Requirements:
1. In the Neoliberal Newspeak post, who does the author say would cringe at the twisted use of "self reliance"?
2. Return the Neoliberal Newspeak post word for word, starting at "Neoliberal Newspeak II" and ending at "most common examples.".
## Start Source passage
Neoliberal Newspeak II

July 19, 2011 Category: Economics




Additional ways to deconstruct Neoliberal Newspeak involve exposing the ersatz virtues that are often touted in right-wing polemic.  Each is used as an excuse to promote corporatist economic policies.  What follows are nine of the most common examples.

Even as they promote neuroses about the dangers of highly-concentrated government power, the glorification of highly-concentrated private power has become a pathology amongst the more obstinate right wing ideologues.  Apologetics for HCP as private power have become an art-form.  Neoliberal polemic has proven very seductive and highly effective.  Free enterprise fetishists like to use nine buzz-terms in their repertoire.  The meaning behind each term should be noted each time we hear it.


THEIR conception amounts to self-absorption, greed, or narcissism.  Ralph Waldo Emerson would cringe if he encountered this twisted and contorted use of this term.  The Neoliberal sense of “self reliance” is based on the queer notion that if we leave everyone to fend for themselves, a Shangri La of meritocracy and widespread prosperity will result.  This is predicated on the theory that humans should be treated as isolatable agents of self-interest—atomize-able utility maximizers operating in a world without structural inequalities and without information asymmetries.  Not only does such a world not exist, but to caricature humans as largely rational, self-interested atoms is to degrade the very concept, “human”.  Humans are far more than maximizers of utility: they are social creatures.  Democracy is not merely about prerogative to do whatever one can to “get ahead”; it operates on civic-mindedness, social responsibility, and human solidarity.

“Self reliance” in the sense of individual autonomy (being sovereign over one’s own life) has nothing to do with the Neoliberals’ vulgar conception of this term.  (The other buzz-word commonly invoked here is “individualism”.)  In order to subscribe to the Neoliberal sense of “self-reliance”, one must ignore neighborhood effects, the dangers of highly-concentrated private power, and the fact that, with certain things like public health and public education and public safety, we’re all in this together.  To treat citizens as merely benefit-maximizing atoms is to completely miss the point of how such societal conditions work.
## End Source passage
## Start Provided material
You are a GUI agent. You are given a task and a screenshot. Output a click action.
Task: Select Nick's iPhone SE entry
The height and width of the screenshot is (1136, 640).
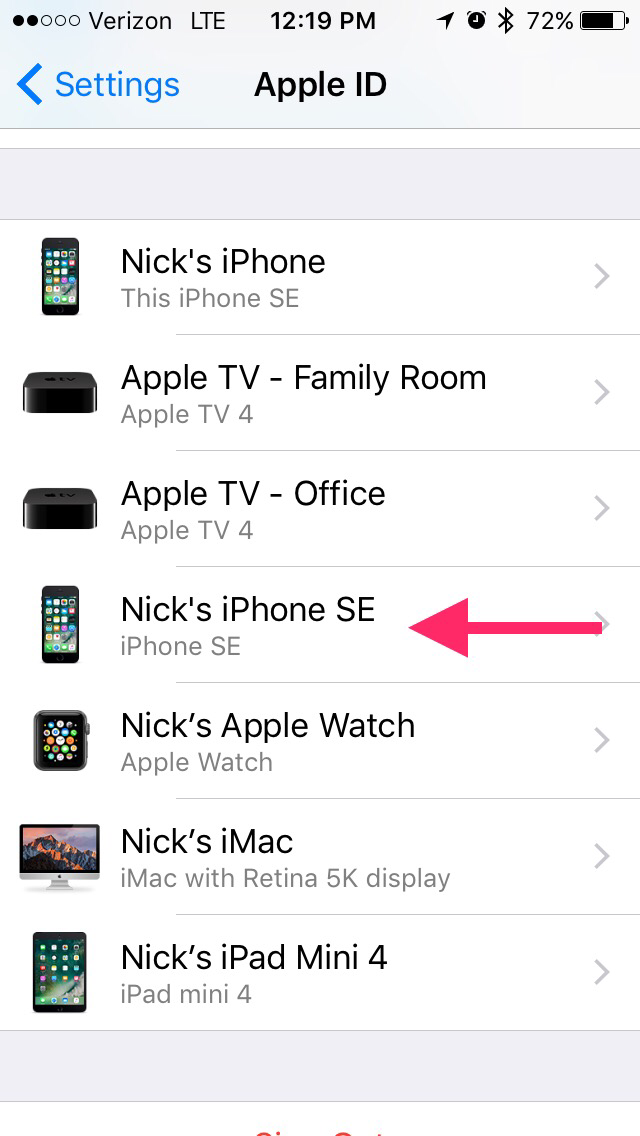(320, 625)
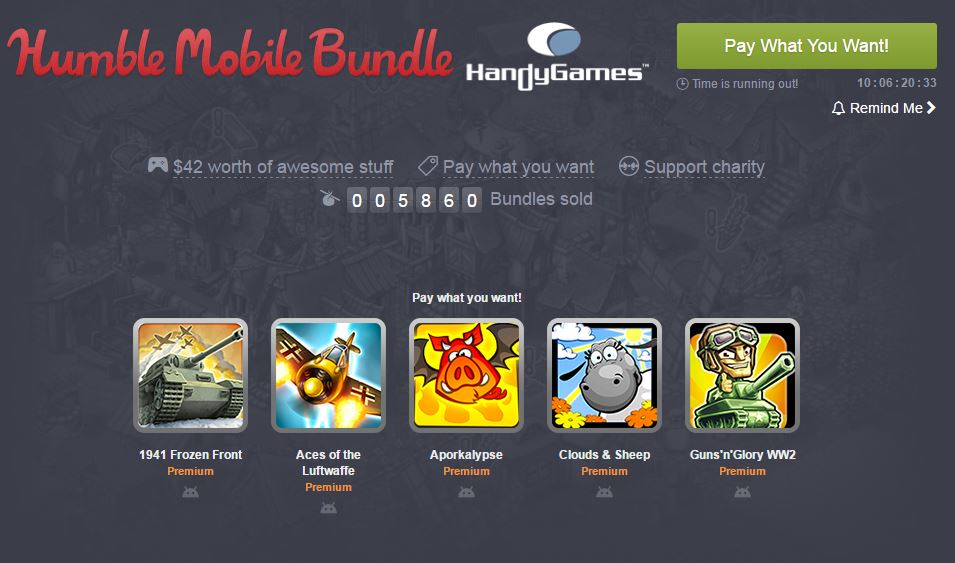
## End Provided material
Responses to the exercise:
1. Ralph Waldo Emerson

2.
Neoliberal Newspeak II

July 19, 2011 Category: Economics




Additional ways to deconstruct Neoliberal Newspeak involve exposing the ersatz virtues that are often touted in right-wing polemic.  Each is used as an excuse to promote corporatist economic policies.  What follows are nine of the most common examples.